The bombing came only hours after a Palestinian carrying a bomb was overpowered by two patrons when he tried to enter a cafe in a trendy part of Jerusalem.

The two men blocked the man from entering the cafe and seized a backpack that had wires hanging out of it, Jerusalem Police Chief Micky Levy said. The men disconnected the wires and prevented the bomb from going off, he said.

The incidents occurred as Israel widened its assault on Palestinian targets, raiding two West Bank refugee camps and shelling Palestinian police positions. Late Wednesday, Israel fired missiles at Yasser Arafat's headquarters as he met the European Union's Mideast envoy. The blast blew out windows in the room where the two met moments before.

Eight Palestinians were killed and more than 20 injured in the fighting.

A defiant Arafat said Palestinians would not be cowed by the intensifying Israeli strikes.

"No one can shake the Palestinians," he told reporters in the West Bank town of Ramallah. "If the Israelis believe that they can frighten them by tanks or by missiles or by Apaches (helicopter gunships), then they are mistaken."

Israel's stepped-up military strikes drew unprecedented criticism from the Bush administration, which until now had backed Prime Minister Ariel Sharon, saying Israel had the right to defend itself against attacks by Palestinian militants.

Referring to Sharon's statements this week that force would replace diplomacy and that Israel would strike relentlessly to crush Palestinian militants, Secretary of State Colin Powell told a Congressional committee: "If you declare war on the Palestinians and think you can solve the problem by seeing how many Palestinians can be killed, I don't know that leads us anywhere."

Sharon's office said in response that Israel has not declared war on the Palestinians and that the conflict "was imposed on Israel by the Palestinian Authority and its leader."

The Palestinians asked for immediate U.S. intervention. "They (the Israelis) are imposing a daily war against our people, our leadership and the peace process," said Arafat adviser Nabil Abu Rdeneh.
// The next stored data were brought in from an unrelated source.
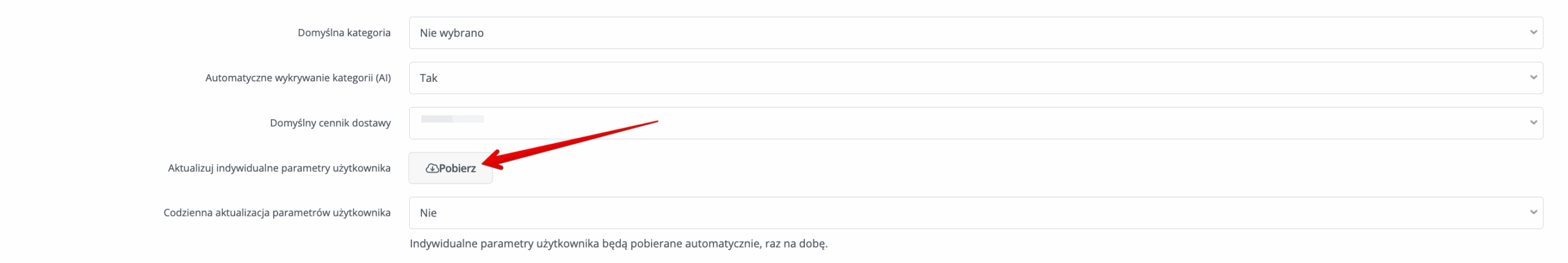The image size is (1568, 263).
Task: Click the chevron arrow of Domyślna kategoria
Action: (x=1533, y=32)
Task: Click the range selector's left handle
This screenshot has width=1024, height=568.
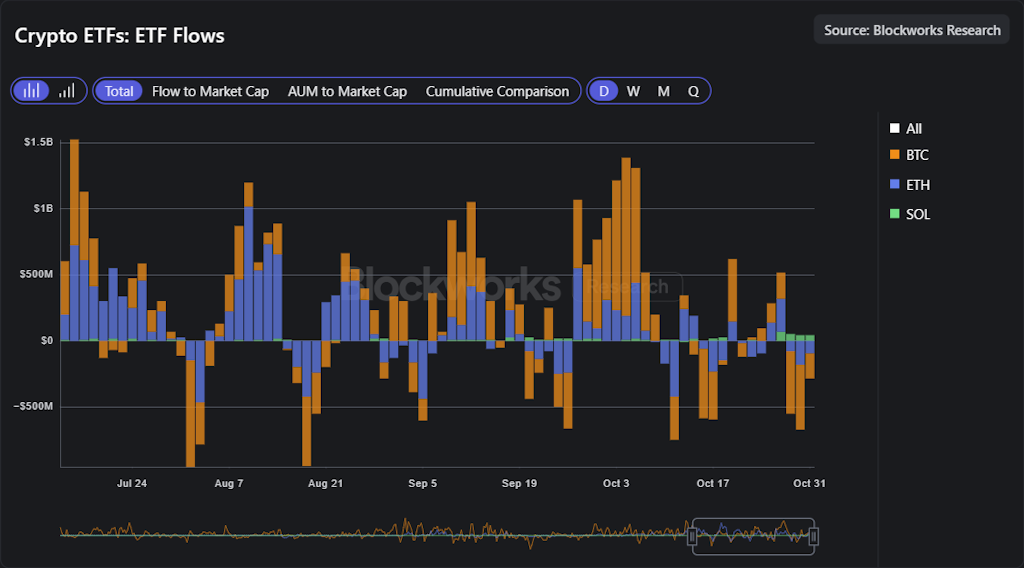Action: coord(691,536)
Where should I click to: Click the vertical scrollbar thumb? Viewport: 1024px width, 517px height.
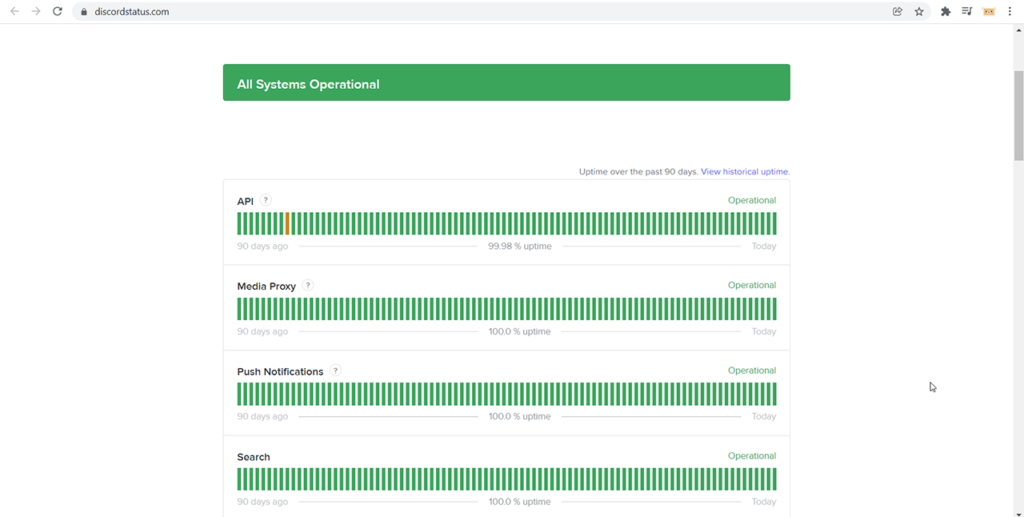[x=1018, y=115]
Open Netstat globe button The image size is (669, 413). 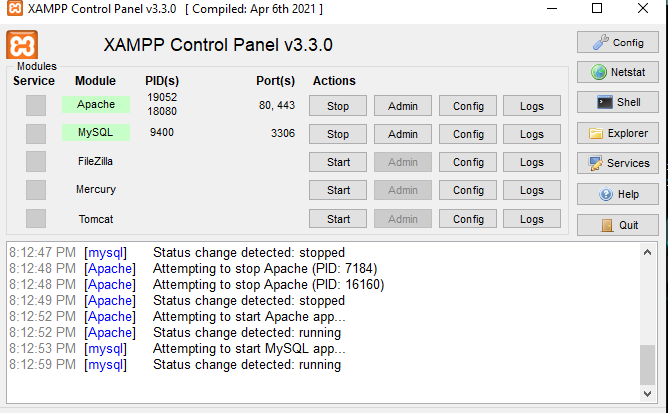pos(617,72)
Sharon ordered the military strikes after more than two dozen Israelis were killed last weekend in a string of Palestinian attacks. The prime minister has come under sharp attack at home for not offering Israelis a way out of their malaise. The past week has been one of the bloodiest in 17 months of fighting, with 80 Palestinians and 31 Israelis killed.

A key target in the new Israeli campaign has been Arafat's compound in Ramallah, to which he has been confined since December. Israeli helicopter gunships fired missiles at the complex for three straight nights, including late Wednesday, when two rockets struck several minutes apart.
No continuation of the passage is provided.